- Your objective -
Copy out, word for word, the lines of the items below, starting with the line that contains "You are a GUI" and going on through the line that contains "This screenshot has".

- Input material -
★ ★ ★ ★

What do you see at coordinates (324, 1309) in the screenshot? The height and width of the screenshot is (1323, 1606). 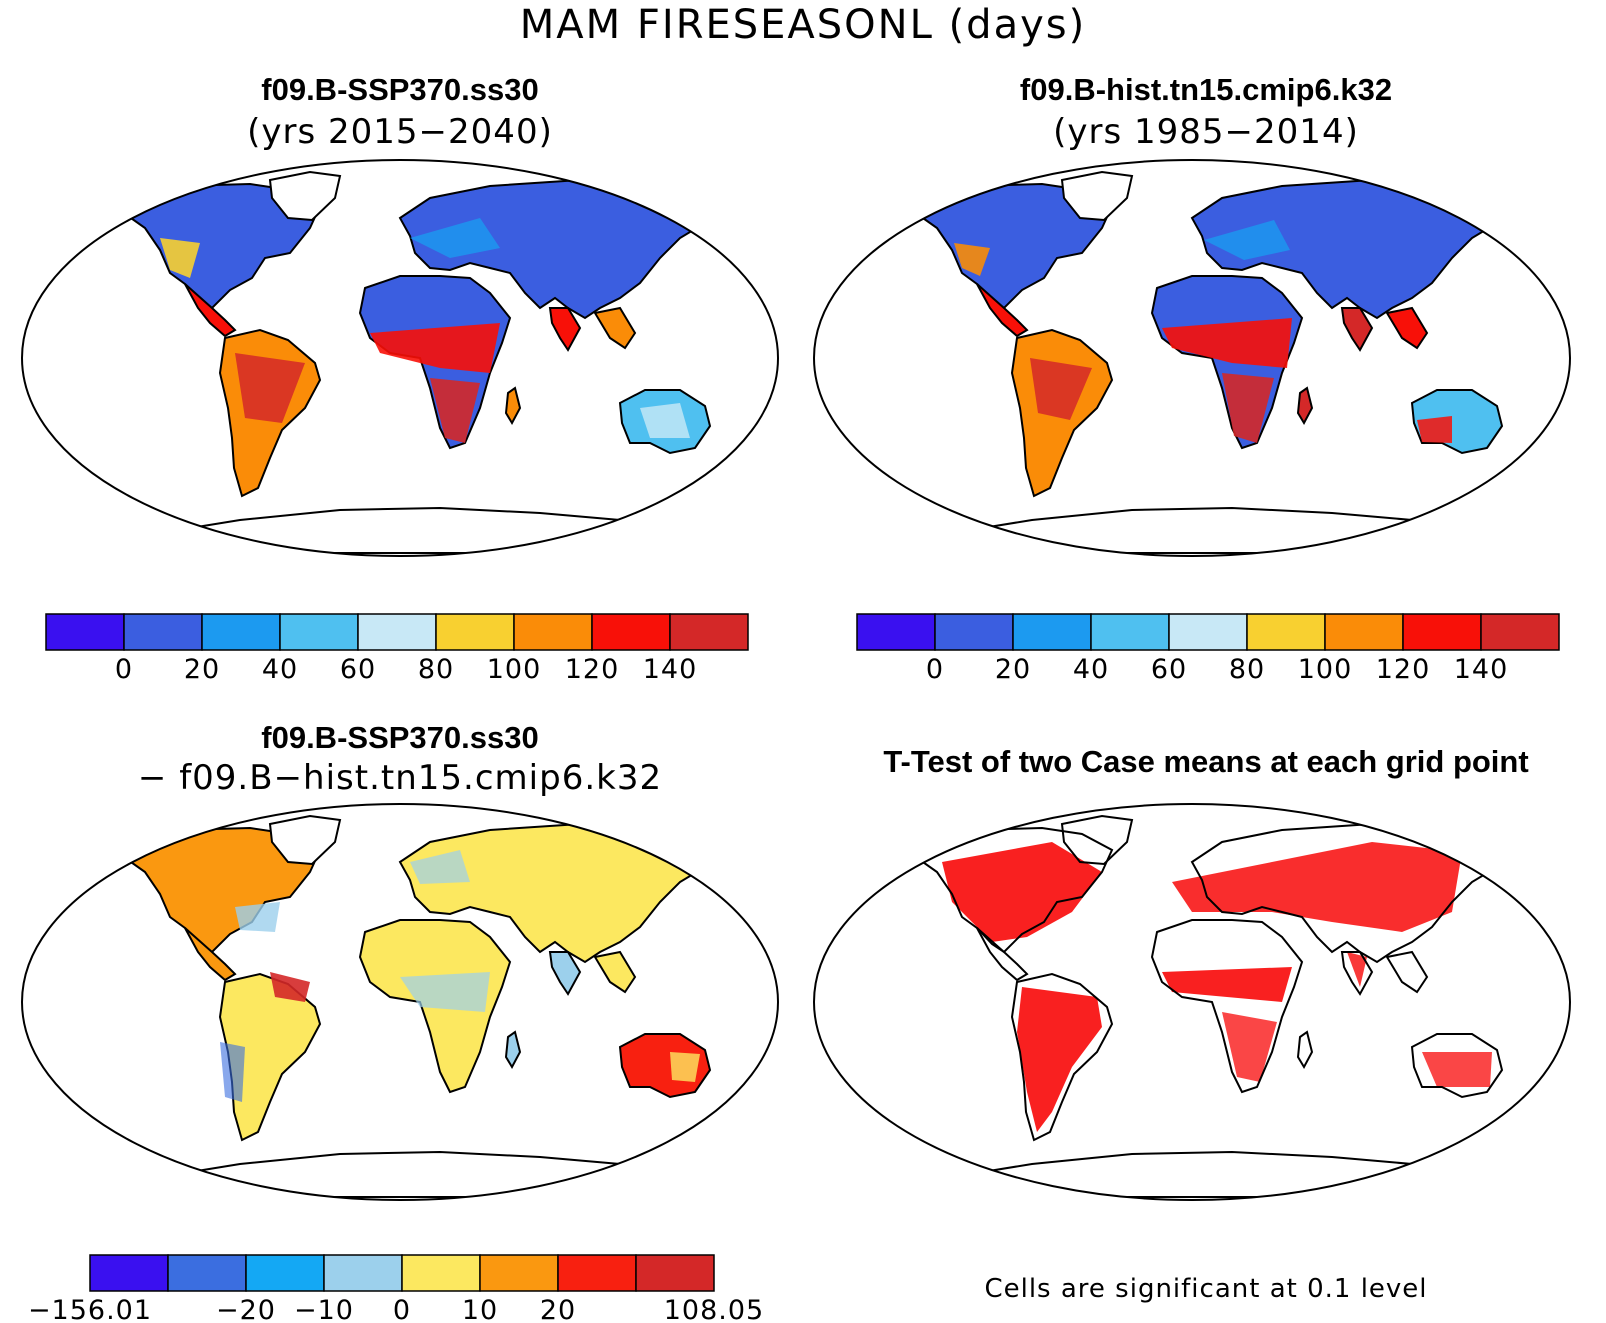 I see `colorbar3-tick-label: −10` at bounding box center [324, 1309].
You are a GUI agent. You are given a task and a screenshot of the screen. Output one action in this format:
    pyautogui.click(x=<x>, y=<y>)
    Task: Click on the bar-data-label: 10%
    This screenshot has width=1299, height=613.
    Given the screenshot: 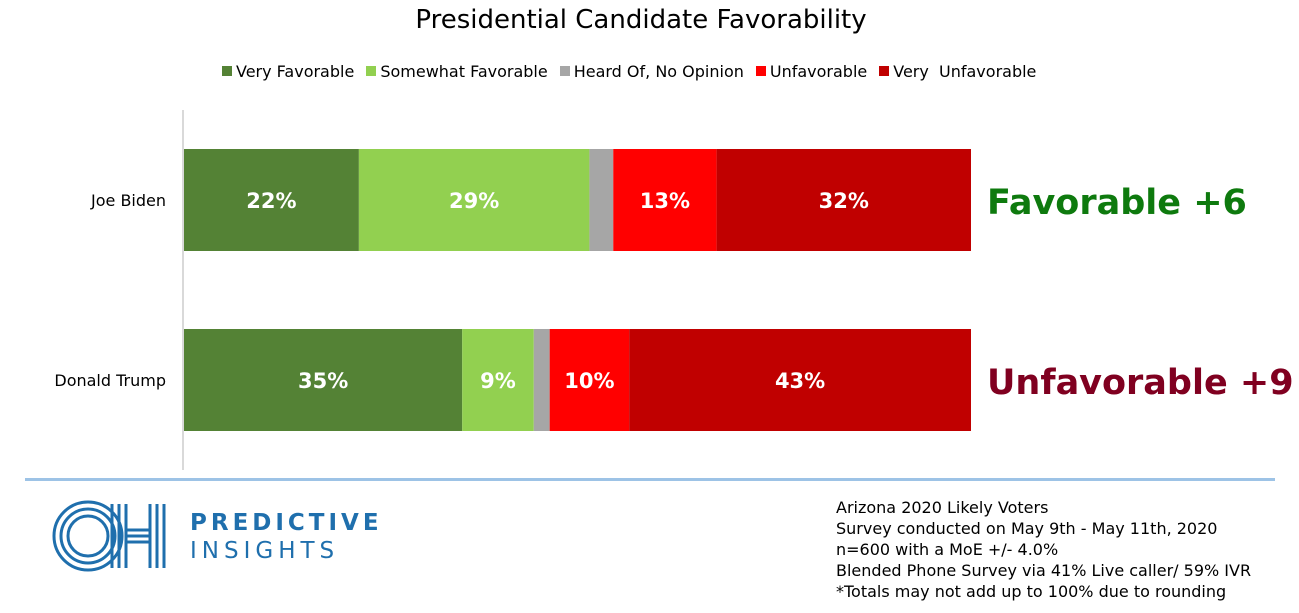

★ ★ ★ ★

- Answer to the exercise -
You are a GUI agent. You are given a task and a screenshot of the screen. Output one action in this format:
    pyautogui.click(x=<x>, y=<y>)
    Task: Click on the bar-data-label: 10%
    This screenshot has width=1299, height=613.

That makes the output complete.